## Goal of the exercise
In the entries below, replace "Terminal" with "Console" in the part that opens with the line containing "You are a computer-use" and closes with the line containing "coord(763,941)", and give only that part, otherwise unchanged, without the pictures.

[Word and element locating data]
★ ★ ★ ★

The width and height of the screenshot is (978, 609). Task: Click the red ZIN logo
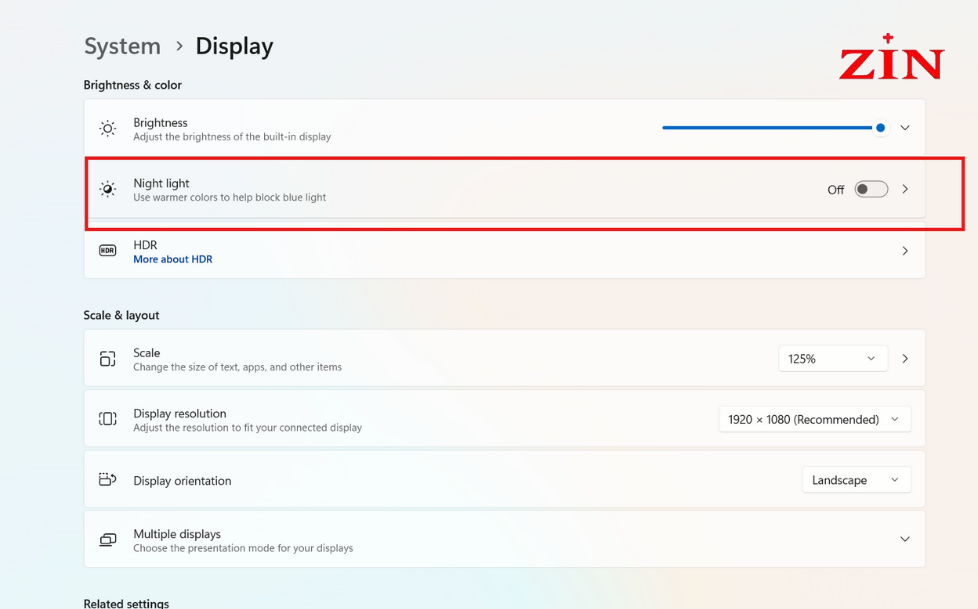point(891,57)
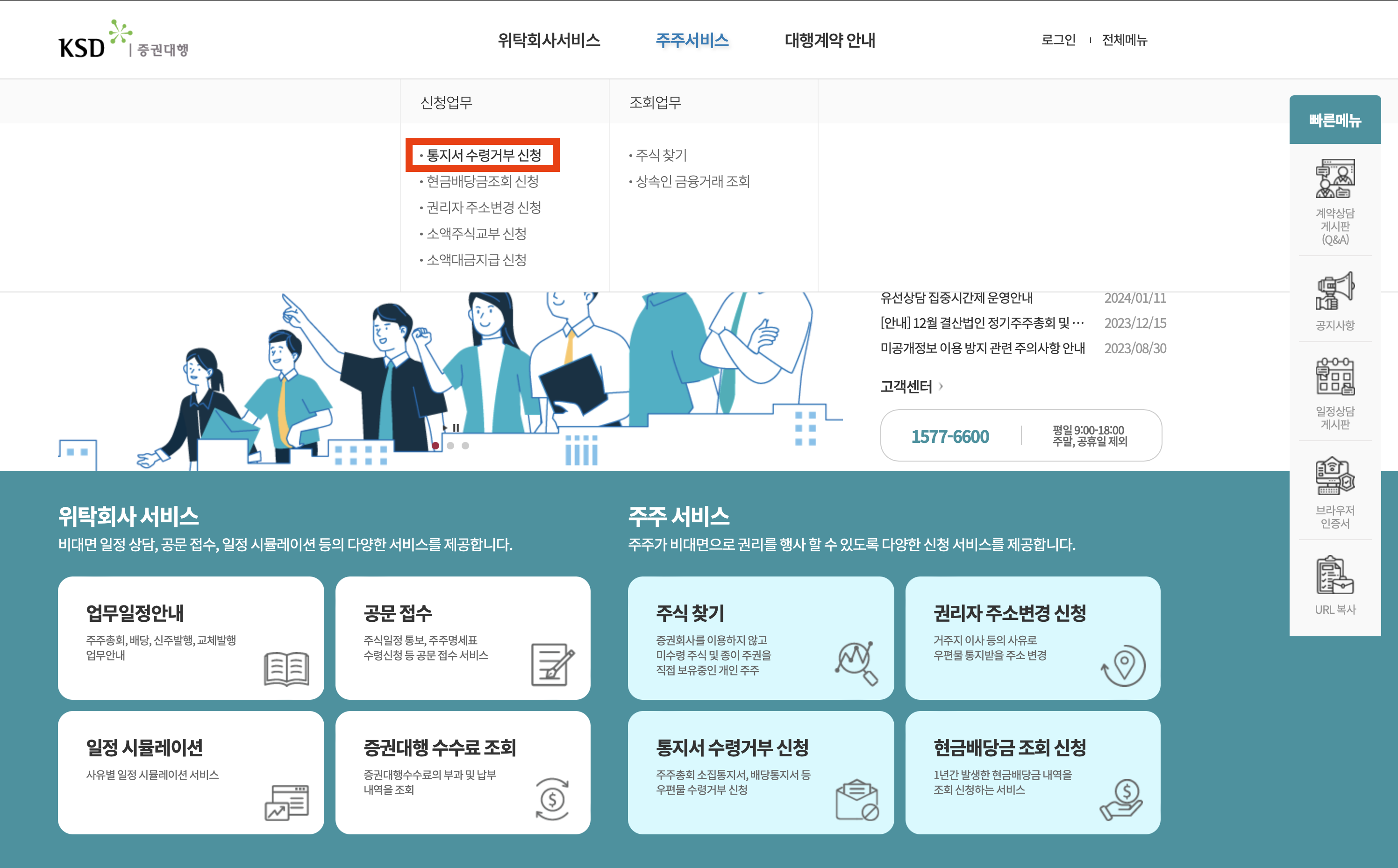This screenshot has width=1398, height=868.
Task: Switch to the third carousel slide dot
Action: pos(465,446)
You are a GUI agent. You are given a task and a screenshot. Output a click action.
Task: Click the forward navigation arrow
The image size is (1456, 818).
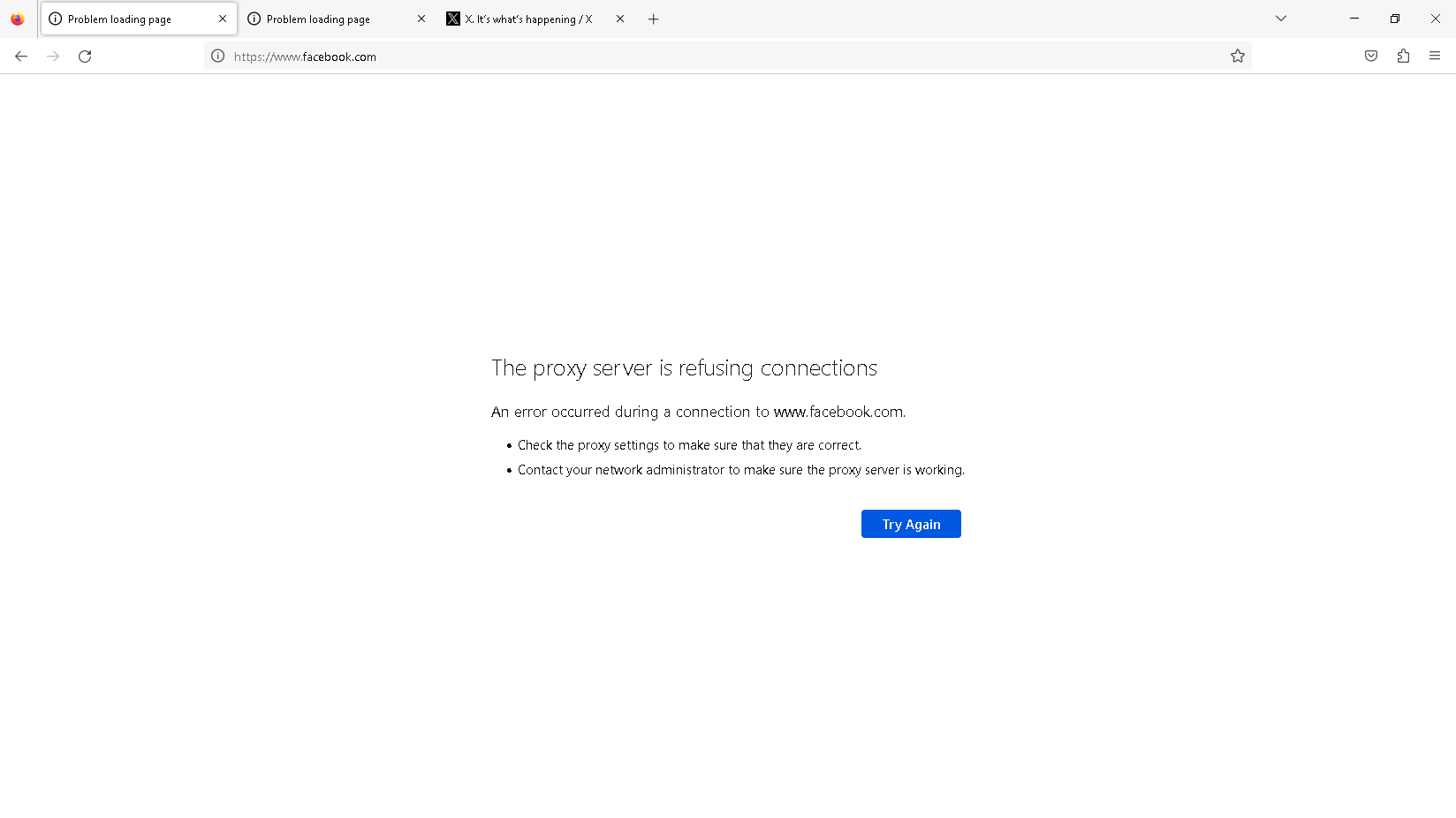pyautogui.click(x=53, y=57)
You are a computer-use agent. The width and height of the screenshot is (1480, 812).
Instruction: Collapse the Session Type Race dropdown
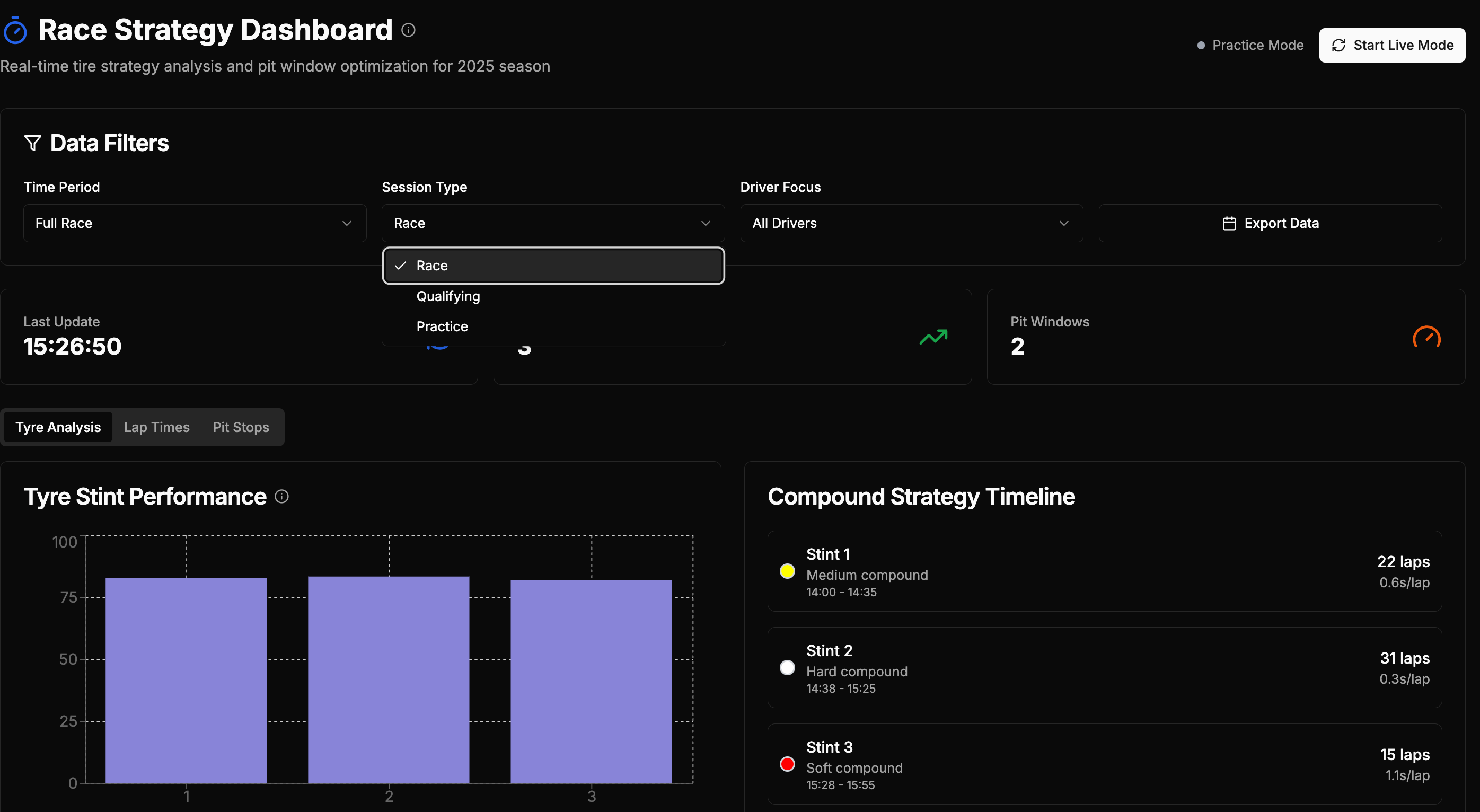(553, 223)
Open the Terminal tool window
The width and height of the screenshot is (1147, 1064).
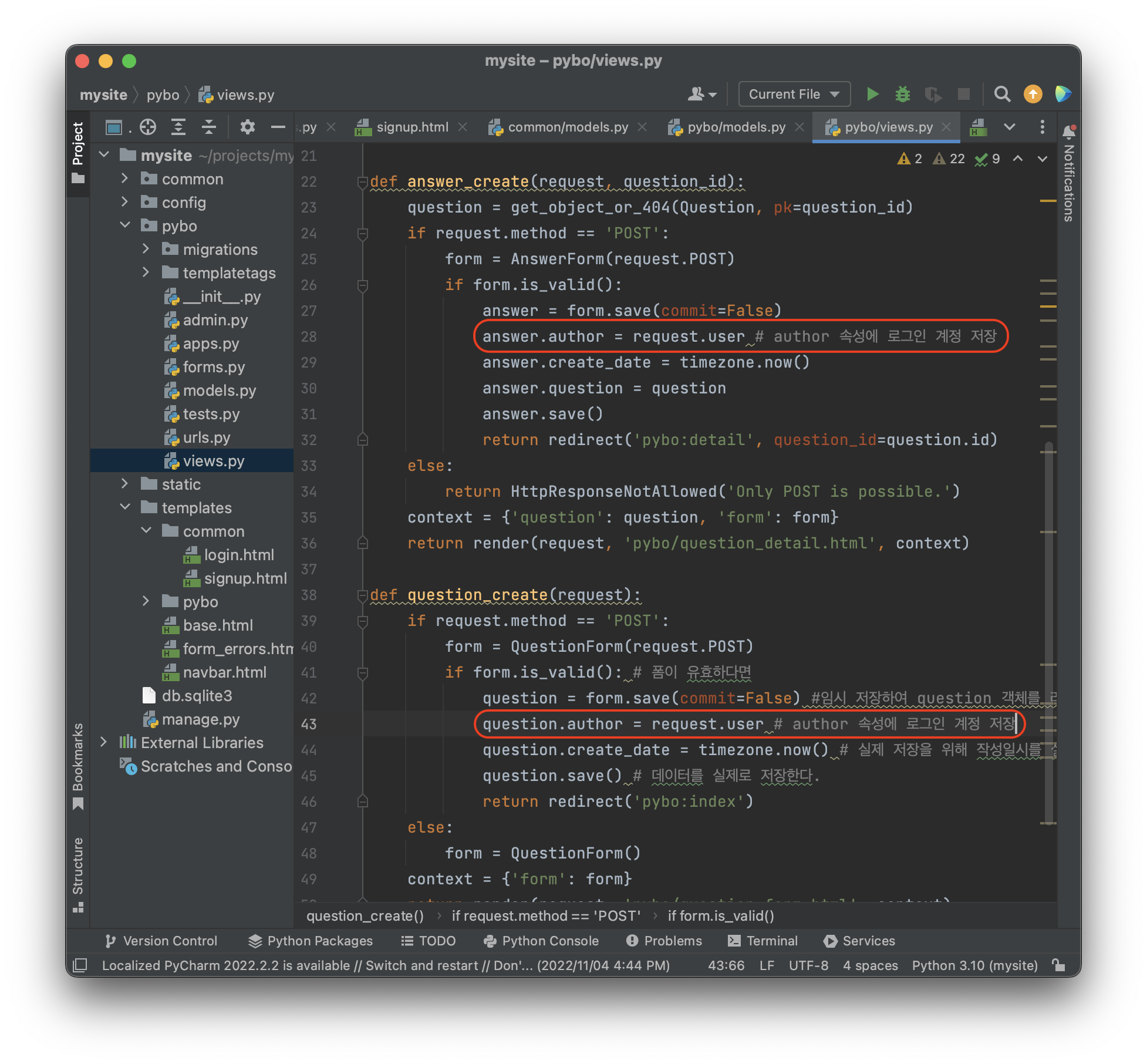coord(763,941)
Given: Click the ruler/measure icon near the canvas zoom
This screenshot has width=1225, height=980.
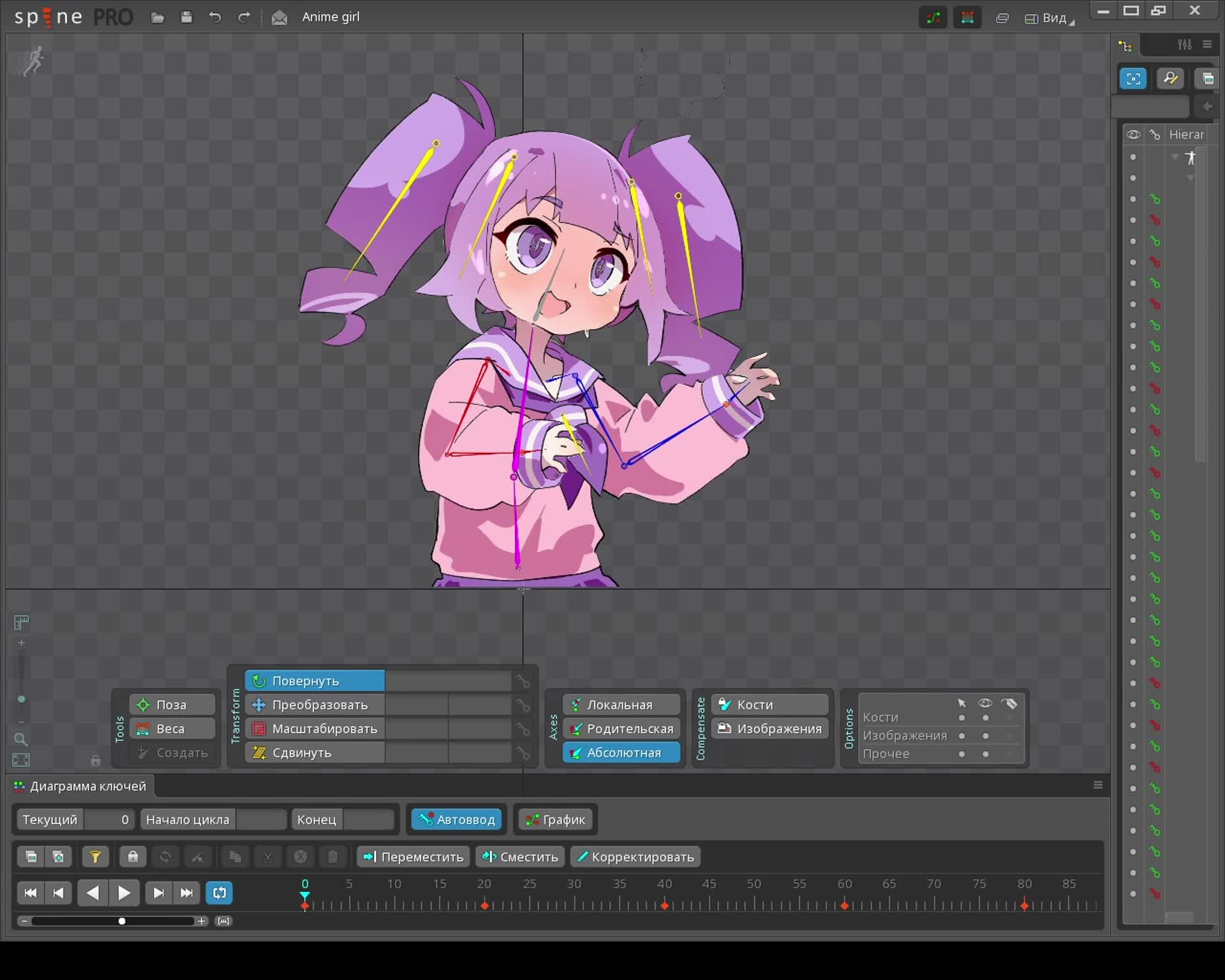Looking at the screenshot, I should pos(20,622).
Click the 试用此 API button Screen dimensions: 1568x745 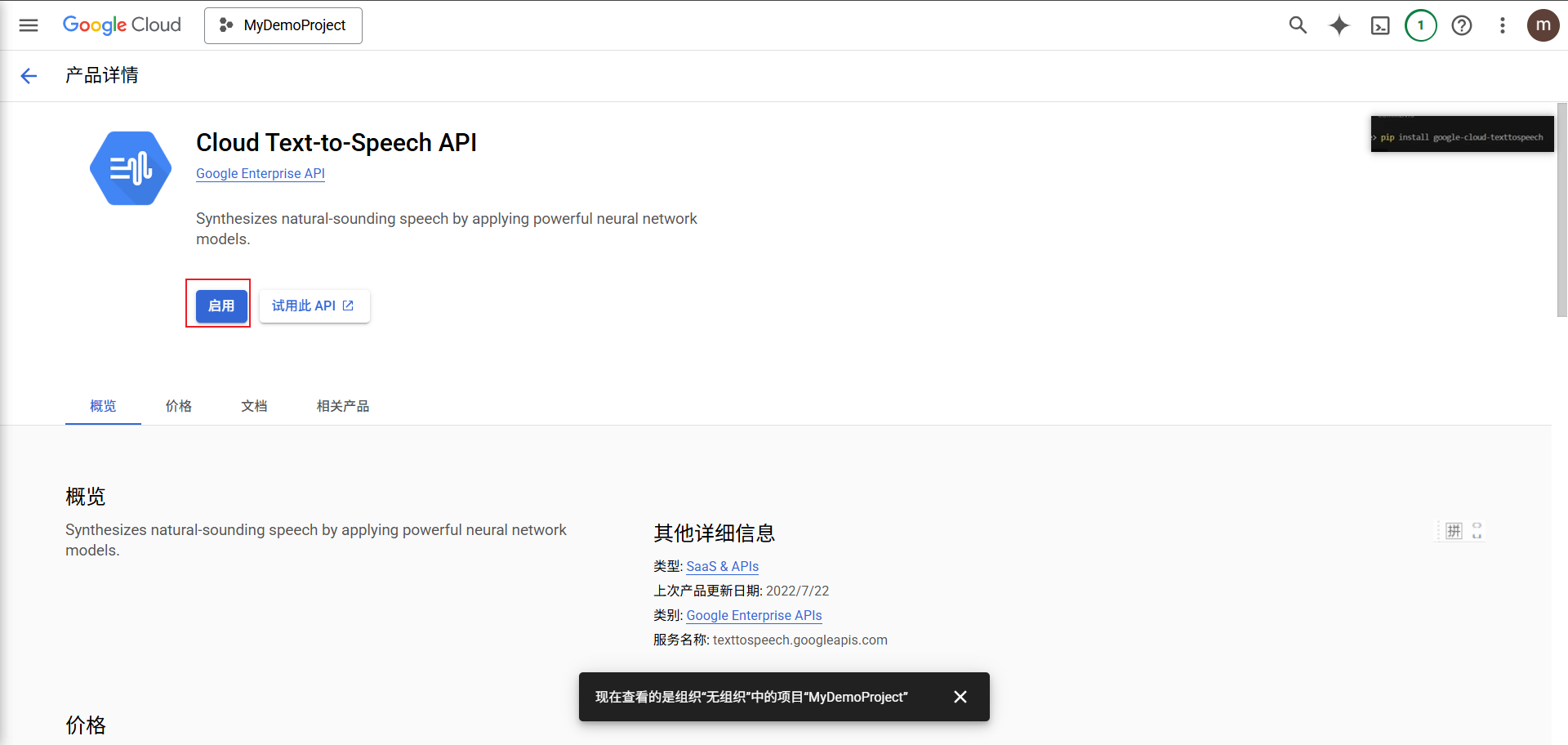314,306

★ ★ ★ ★

## The solution
You are a computer-use agent. The width and height of the screenshot is (1480, 812).
Instruction: Collapse the Session Type Race dropdown
(553, 223)
Open the Console tool window
The width and height of the screenshot is (1147, 1064).
coord(763,941)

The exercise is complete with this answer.